PROBLEM REQUIREMENTS =
Restate the entries word for word, leaving nothing out.

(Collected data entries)

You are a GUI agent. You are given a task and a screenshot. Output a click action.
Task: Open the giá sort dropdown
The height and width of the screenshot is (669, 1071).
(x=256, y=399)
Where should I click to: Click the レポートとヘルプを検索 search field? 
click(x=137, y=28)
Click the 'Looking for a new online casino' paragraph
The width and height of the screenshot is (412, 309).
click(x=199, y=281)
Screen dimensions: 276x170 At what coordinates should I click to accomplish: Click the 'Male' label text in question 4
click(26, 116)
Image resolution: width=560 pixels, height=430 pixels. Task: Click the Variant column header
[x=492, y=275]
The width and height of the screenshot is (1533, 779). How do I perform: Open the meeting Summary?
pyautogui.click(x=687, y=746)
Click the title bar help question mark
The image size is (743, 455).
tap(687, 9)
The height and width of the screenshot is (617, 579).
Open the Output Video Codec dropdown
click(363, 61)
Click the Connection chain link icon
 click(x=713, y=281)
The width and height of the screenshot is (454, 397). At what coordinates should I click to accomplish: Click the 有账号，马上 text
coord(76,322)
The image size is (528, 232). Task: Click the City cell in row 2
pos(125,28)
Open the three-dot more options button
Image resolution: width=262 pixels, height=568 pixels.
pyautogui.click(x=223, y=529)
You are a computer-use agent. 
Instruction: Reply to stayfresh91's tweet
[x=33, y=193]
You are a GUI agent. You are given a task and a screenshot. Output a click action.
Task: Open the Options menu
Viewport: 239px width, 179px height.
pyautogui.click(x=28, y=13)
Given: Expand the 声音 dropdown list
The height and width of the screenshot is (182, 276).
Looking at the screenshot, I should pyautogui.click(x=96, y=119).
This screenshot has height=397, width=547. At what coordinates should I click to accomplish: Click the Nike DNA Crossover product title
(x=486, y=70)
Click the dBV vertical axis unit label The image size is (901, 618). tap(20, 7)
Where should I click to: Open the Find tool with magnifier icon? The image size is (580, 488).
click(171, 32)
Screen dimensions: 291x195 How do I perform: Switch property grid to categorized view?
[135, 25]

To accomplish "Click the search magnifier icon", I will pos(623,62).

RESPONSE BOX =
You are a GUI agent. You are given a task and a screenshot. Output a click action.
Task: Open the giá sort dropdown
The height and width of the screenshot is (669, 1071).
(x=256, y=399)
Where should I click to: Click the レポートとヘルプを検索 search field? 
click(x=137, y=28)
Click the 'Looking for a new online casino' paragraph
The width and height of the screenshot is (412, 309).
click(x=199, y=281)
Screen dimensions: 276x170 At what coordinates should I click to accomplish: Click the 'Male' label text in question 4
click(26, 116)
Image resolution: width=560 pixels, height=430 pixels. Task: Click the Variant column header
[x=492, y=275]
The width and height of the screenshot is (1533, 779). How do I perform: Open the meeting Summary?
pyautogui.click(x=687, y=746)
Click the title bar help question mark
The image size is (743, 455).
tap(687, 9)
The height and width of the screenshot is (617, 579).
Open the Output Video Codec dropdown
click(363, 61)
Click the Connection chain link icon
 click(x=713, y=281)
The width and height of the screenshot is (454, 397). At what coordinates should I click to accomplish: Click the 有账号，马上 text
coord(76,322)
The image size is (528, 232). Task: Click the City cell in row 2
pos(125,28)
Open the three-dot more options button
Image resolution: width=262 pixels, height=568 pixels.
pyautogui.click(x=223, y=529)
You are a computer-use agent. 
Instruction: Reply to stayfresh91's tweet
[x=33, y=193]
You are a GUI agent. You are given a task and a screenshot. Output a click action.
Task: Open the Options menu
Viewport: 239px width, 179px height.
pyautogui.click(x=28, y=13)
Given: Expand the 声音 dropdown list
The height and width of the screenshot is (182, 276).
Looking at the screenshot, I should pyautogui.click(x=96, y=119).
This screenshot has height=397, width=547. At what coordinates should I click to accomplish: Click the Nike DNA Crossover product title
(x=486, y=70)
Click the dBV vertical axis unit label The image size is (901, 618). tap(20, 7)
Where should I click to: Open the Find tool with magnifier icon? The image size is (580, 488).
click(171, 32)
Screen dimensions: 291x195 How do I perform: Switch property grid to categorized view?
[135, 25]

To accomplish "Click the search magnifier icon", I will pos(623,62).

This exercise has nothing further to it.